Une fête populaire locale

Le 15 août, à l'Assomption, se déroule la Fête des villages de la vallée de Racova. C'est la mairie de Laza qui, chaque année, organise sur le territoire communal cette manifestation populaire locale. Au programme de cette fête figurent des courses de chevaux, des matchs de football, des concerts et des spectacles de danse, etc.; de vieux manèges sont aussi mis en place pour les enfants. Lieu de distraction et de sociabilité pour toutes les générations, la fête constitue par là même un espace de la socialisation des enfants.


Photographie 4. On vient à cette fête en famille, à pied, en charrette ou en voiture; beaucoup d'enfants et d'adolescents s'y rendent par petits groupes, entre amis. On y sert des petites roulades de viandes (mici) avec du pain et de la moutarde, que l'on mange en buvant de la bière. À l’attention des enfants, on y vend également des glaces et des jus de fruits.

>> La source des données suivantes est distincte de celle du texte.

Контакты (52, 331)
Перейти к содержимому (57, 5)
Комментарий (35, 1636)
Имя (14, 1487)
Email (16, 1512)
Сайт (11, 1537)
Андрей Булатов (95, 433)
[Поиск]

Photographie 5. Sur la scène, alternent des groupes de musique et de danse folkloriques, dont les membres ont revêtu des costumes traditionnels, des enfants et adolescents qui viennent interpréter des chansons pop actuelles ou de variété, ou même faire une démonstration de danse hip-hop. Sur cette photographie on voit une adolescente qui interprète des chansons de variété; derrière elle, la scène est décorée à la fois avec des ballons de différentes couleurs et avec des objets d’art populaire: des tapis (covoraşe) et des serviettes (şerveţele) traditionnels. À travers les spectacles programmés, et au regard de la manière dont la scène est décorée, on constate donc qu’un certain syncrétisme caractérise, là encore, cet espace de la socialisation des enfants. En outre, par la présence même des enfants et adolescents à cette fête aux côtés de leurs parents et de leurs voisins, on peut y relever l’expression de leur appartenance à une communauté locale, tandis que la manifestation en public de leurs goûts et préférences (au niveau vestimentaire, musical, etc.) permet d’y relever l’expression de leurs aspirations personnelles et de leur singularité.

Notes :
[1] Francis Danvers, S'orienter dans la vie: une valeur suprême? Essai d'anthropologie de la formation, Presses Universitaires du Septentrion, Villeneuve d'Ascq, 2009, p.206-207.
[2] Ion Ionescu, «La socialisation à l'épreuve de la 'transition'», Roumanie. Regards sociologiques, Institutul European, Iaşi, 2008, p.156.
[3] Il s’agit de photographies faites à l’occasion de l’enquête ethnographique que nous avons menée dans l’école de ce village pour une étude exploratoire sur la diffusion et l’appropriation des technologies de l’Information et de la communication (TIC) dans les écoles rurales de Roumanie.
[4] Notre démarche s’inspire ici de la sociologie visuelle: «L’objectif de la sociologie visuelle est d’impliquer l’utilisation de la photo, de la vidéo, du film pour étudier la société: cette combinaison entre image et sociologie est au service d’une compréhension du monde social. [...] L’image comme donnée représente et décrit les phénomènes sociaux sur la base subjective du chercheur (photographe, vidéaste) et doit être guidée par des notions sociologiques, des idées et des hypothèses théoriques.» (La Rocca Fabio, «Introduction à la sociologie visuelle», Sociétés, n°95, 2007, p.37).

* Sociologue, professeur contractuel en Sciences de l'éducation à l'université Charles-de-Gaulle – Lille 3.